BEGIN
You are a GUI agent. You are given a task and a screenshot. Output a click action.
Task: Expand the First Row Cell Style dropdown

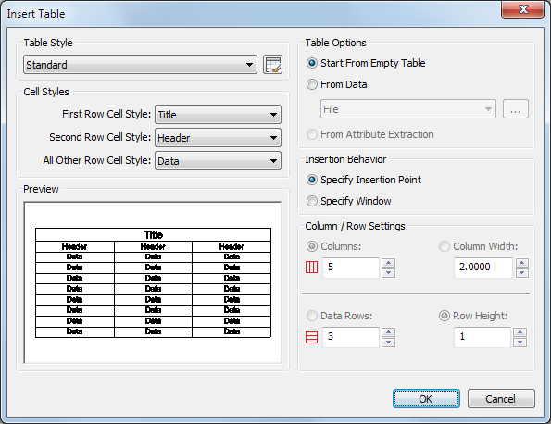tap(218, 115)
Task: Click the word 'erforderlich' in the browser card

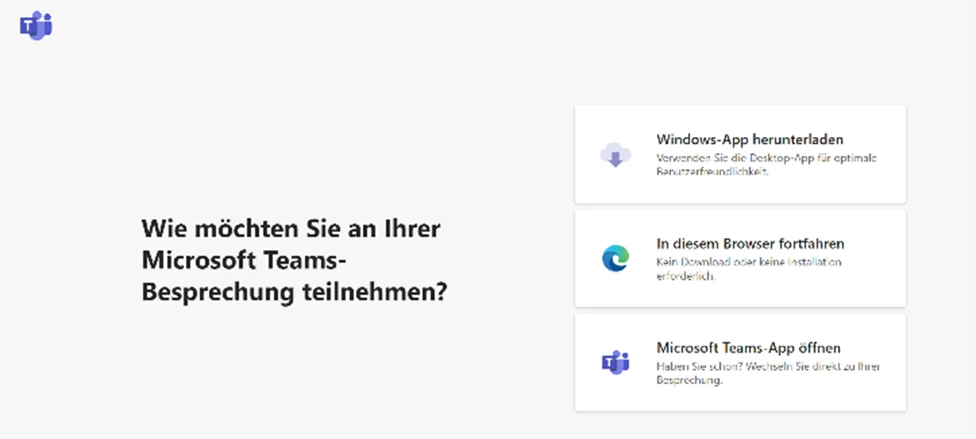Action: point(685,276)
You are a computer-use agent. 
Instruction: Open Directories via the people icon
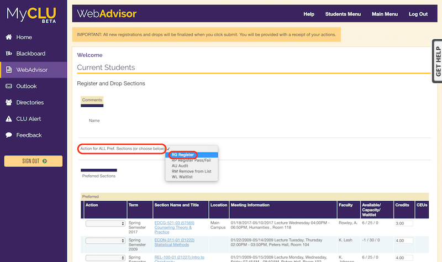click(x=9, y=102)
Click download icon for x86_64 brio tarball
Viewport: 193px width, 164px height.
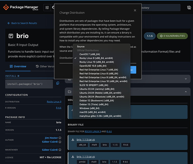[x=73, y=140]
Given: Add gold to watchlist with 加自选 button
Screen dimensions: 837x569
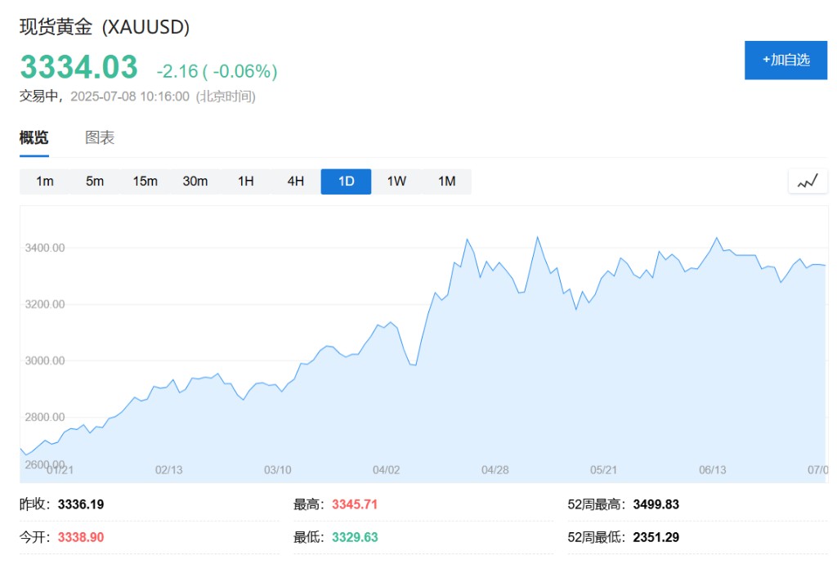Looking at the screenshot, I should click(x=786, y=60).
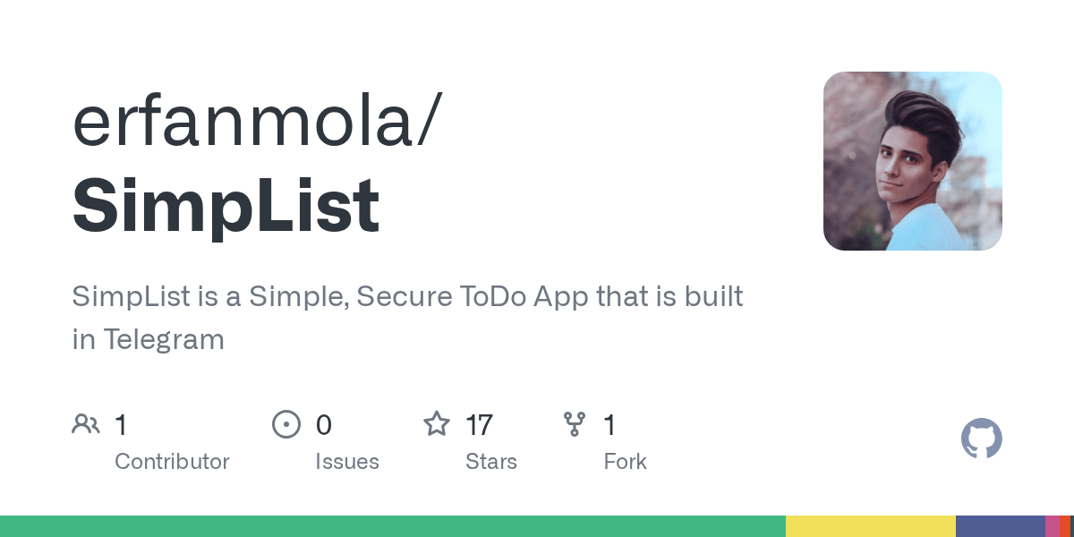Click the dark blue language bar segment
The image size is (1074, 537).
(1001, 526)
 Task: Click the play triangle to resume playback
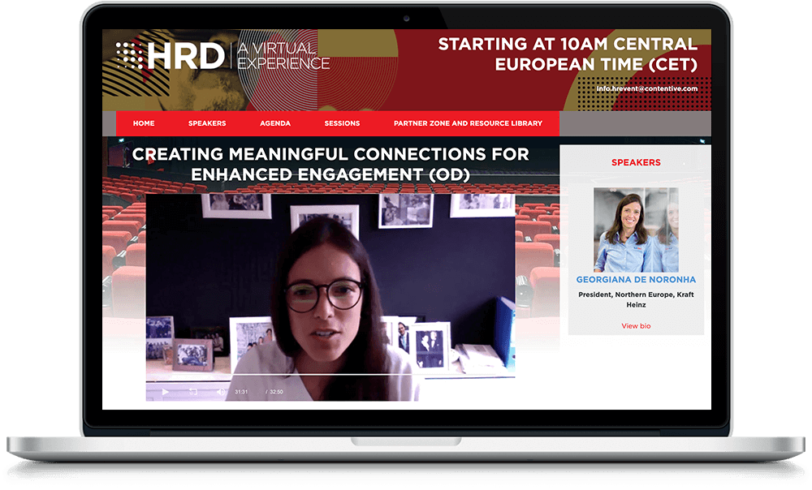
END
Above is the material; set down exactly its lines from the one containing "Instruction: Open Directories" down to the one containing "Given: Add gold to watchlist with 加自选 button", both included, leaving out any pictures.

Instruction: Open Directories via the people icon
click(x=9, y=102)
Click download icon for x86_64 brio tarball
Viewport: 193px width, 164px height.
[x=73, y=140]
Given: Add gold to watchlist with 加自选 button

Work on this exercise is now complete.